2006年07月23日

安寧秩序

●52.安寧秩序(あんねいちつじょ)

【意味】世の中が穏やかで、秩序が維持されていること。「安寧」は、世の中が穏やかで平和なことを指す。

※参考
 司馬遷の『史記』(秦始皇本紀)に「天下無異意則安寧之術也」(天下に異意無きは、則ち安寧の術なり)としてみられます。「異意」とは、上位の者に反逆する心、離反の心で、異心や異志と同じ意味です。つまり、天下に離反心がないということが、「安寧」だといっています。

 「安寧秩序」自体は、良いニュアンスを当然に持ちますが、歴史上は、しばしば統制を正当化することばとして用いられました。
 大日本帝国憲法の第28条は、「日本臣民ハ安寧秩序ヲ妨ケス及臣民タルノ義務ニ背カサル限ニ於テ信教ノ自由ヲ有ス」として、安寧秩序を乱さないということが、信教の自由を構成するひとつの根拠とされています。また、同じく第59条には、「裁判ノ対審判決ハ之ヲ公開ス但シ安寧秩序又ハ風俗ノ害スルノ虞アルトキハ法律ニ依リ又ハ裁判所ノ決議ヲ以テ対審ノ公開ヲ停ムルコトヲ得」として、裁判所の対審を公開するのにも、安寧秩序を乱していないか、が要件となされました。

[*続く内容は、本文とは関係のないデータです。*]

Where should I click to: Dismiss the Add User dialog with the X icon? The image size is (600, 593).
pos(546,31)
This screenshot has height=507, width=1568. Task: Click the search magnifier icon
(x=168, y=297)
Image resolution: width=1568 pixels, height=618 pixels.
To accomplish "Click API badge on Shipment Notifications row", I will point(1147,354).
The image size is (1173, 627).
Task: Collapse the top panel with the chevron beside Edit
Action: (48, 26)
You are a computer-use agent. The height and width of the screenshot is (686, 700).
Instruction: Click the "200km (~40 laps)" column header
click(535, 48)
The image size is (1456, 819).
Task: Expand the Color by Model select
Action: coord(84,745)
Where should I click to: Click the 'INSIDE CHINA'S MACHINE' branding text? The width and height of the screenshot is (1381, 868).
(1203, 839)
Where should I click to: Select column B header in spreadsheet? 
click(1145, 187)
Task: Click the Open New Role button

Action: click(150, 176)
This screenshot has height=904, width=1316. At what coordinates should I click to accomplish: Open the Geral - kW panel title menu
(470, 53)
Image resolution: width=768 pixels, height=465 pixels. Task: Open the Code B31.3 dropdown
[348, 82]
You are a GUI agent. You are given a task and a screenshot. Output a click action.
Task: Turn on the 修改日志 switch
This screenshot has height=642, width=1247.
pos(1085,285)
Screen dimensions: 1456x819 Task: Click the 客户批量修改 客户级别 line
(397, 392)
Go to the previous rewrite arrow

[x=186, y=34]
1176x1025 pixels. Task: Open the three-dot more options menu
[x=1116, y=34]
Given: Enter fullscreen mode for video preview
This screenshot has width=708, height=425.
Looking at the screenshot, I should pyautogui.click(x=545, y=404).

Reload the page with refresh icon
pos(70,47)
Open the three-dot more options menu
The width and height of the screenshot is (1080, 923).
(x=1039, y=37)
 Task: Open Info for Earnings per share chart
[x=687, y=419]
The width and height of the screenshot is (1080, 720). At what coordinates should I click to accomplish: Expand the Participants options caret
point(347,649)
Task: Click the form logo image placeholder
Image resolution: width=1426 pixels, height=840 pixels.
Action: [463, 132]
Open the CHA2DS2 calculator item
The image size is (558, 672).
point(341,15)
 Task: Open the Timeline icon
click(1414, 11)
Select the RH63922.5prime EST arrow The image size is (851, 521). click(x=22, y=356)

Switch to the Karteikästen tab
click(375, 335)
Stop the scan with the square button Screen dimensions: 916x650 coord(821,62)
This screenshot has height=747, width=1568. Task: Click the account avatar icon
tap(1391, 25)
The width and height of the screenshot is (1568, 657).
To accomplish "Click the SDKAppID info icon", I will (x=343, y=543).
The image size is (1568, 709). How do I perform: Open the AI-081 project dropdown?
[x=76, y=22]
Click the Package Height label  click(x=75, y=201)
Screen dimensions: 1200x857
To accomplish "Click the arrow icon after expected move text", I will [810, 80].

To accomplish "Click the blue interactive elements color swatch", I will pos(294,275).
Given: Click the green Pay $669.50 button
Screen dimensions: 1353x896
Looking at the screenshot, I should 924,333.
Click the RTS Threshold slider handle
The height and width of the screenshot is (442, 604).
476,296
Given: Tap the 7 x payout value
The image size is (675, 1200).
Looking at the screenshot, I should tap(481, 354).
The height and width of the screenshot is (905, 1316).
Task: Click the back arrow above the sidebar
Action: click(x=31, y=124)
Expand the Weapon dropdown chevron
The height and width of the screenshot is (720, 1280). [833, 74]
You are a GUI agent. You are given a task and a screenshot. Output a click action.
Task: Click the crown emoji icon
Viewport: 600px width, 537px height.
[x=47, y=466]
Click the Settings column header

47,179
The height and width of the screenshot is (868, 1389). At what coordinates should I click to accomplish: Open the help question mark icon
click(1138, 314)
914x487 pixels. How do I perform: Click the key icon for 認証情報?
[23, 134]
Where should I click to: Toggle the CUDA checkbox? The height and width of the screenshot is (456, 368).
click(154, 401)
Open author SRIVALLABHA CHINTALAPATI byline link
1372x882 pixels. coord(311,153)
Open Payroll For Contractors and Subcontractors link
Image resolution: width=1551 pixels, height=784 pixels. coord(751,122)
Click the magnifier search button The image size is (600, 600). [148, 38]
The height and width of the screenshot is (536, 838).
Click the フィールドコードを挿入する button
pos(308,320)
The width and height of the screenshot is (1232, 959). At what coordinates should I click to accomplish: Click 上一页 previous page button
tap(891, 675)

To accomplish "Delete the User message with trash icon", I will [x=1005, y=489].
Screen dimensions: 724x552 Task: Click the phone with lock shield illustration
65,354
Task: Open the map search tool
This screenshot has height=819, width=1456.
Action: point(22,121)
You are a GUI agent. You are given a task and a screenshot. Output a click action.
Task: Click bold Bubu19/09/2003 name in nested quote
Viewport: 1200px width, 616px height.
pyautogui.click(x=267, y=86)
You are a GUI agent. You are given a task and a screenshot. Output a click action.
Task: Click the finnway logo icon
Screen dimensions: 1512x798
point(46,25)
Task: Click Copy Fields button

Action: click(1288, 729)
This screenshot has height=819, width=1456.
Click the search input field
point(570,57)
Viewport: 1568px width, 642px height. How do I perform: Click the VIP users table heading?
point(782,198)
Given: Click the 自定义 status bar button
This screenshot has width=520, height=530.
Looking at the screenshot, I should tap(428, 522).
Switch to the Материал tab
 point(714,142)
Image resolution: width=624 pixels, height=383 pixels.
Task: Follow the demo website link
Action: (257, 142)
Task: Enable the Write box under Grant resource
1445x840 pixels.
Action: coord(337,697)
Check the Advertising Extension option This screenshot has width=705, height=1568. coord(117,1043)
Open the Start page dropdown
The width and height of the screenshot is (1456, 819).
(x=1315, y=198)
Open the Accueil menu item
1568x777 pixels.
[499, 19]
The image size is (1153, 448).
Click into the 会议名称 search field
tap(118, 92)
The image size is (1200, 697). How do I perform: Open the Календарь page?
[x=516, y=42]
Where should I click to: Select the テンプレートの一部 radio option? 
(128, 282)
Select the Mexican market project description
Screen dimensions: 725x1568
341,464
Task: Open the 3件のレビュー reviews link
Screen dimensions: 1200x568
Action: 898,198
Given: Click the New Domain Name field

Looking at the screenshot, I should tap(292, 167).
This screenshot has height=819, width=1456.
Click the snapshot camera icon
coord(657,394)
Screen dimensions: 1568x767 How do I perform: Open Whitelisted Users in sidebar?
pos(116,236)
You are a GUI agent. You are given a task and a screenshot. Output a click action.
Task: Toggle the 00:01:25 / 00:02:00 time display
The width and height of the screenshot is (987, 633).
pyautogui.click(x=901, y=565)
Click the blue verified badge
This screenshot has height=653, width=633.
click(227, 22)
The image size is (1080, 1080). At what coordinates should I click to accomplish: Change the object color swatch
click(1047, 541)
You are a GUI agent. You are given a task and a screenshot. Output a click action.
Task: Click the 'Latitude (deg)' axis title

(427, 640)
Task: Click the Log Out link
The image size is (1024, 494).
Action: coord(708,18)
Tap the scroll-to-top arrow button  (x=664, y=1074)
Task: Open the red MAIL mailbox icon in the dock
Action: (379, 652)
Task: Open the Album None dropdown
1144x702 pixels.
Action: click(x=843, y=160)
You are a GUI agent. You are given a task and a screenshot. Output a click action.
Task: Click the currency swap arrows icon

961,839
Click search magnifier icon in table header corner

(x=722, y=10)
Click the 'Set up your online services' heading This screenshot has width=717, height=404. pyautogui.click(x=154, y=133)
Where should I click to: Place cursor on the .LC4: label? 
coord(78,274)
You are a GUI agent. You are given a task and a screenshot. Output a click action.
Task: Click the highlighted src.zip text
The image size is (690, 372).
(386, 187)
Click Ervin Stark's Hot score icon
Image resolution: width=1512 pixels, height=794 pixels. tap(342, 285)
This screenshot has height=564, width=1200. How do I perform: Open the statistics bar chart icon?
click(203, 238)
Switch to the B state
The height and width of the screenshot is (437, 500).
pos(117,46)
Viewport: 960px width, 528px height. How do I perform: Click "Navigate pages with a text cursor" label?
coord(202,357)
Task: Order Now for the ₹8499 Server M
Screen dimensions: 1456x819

 また、明治26年の出版法もその第19条に「安寧秩序ヲ妨害シ又ハ風俗ヲ壊乱スルモノト認ムル文書図画ヲ出版シタルトキハ内務大臣ニ於テ其ノ発売頒布ヲ禁シ其ノ刻版及印本ヲ差押フルコトヲ得」として、 同様に制限が加わっています。


 安寧秩序をもっぱら正当化の理論として根拠付けるのはかなり問題ですが、世の中が平和のうちに治まるのは、国家である以上、理想であることには間違いありません。その状態を完全に実現するのはほとんど無理なことですが、いかにして安寧秩序の状態に近づけていくかは、政策上とても重要であるといえます。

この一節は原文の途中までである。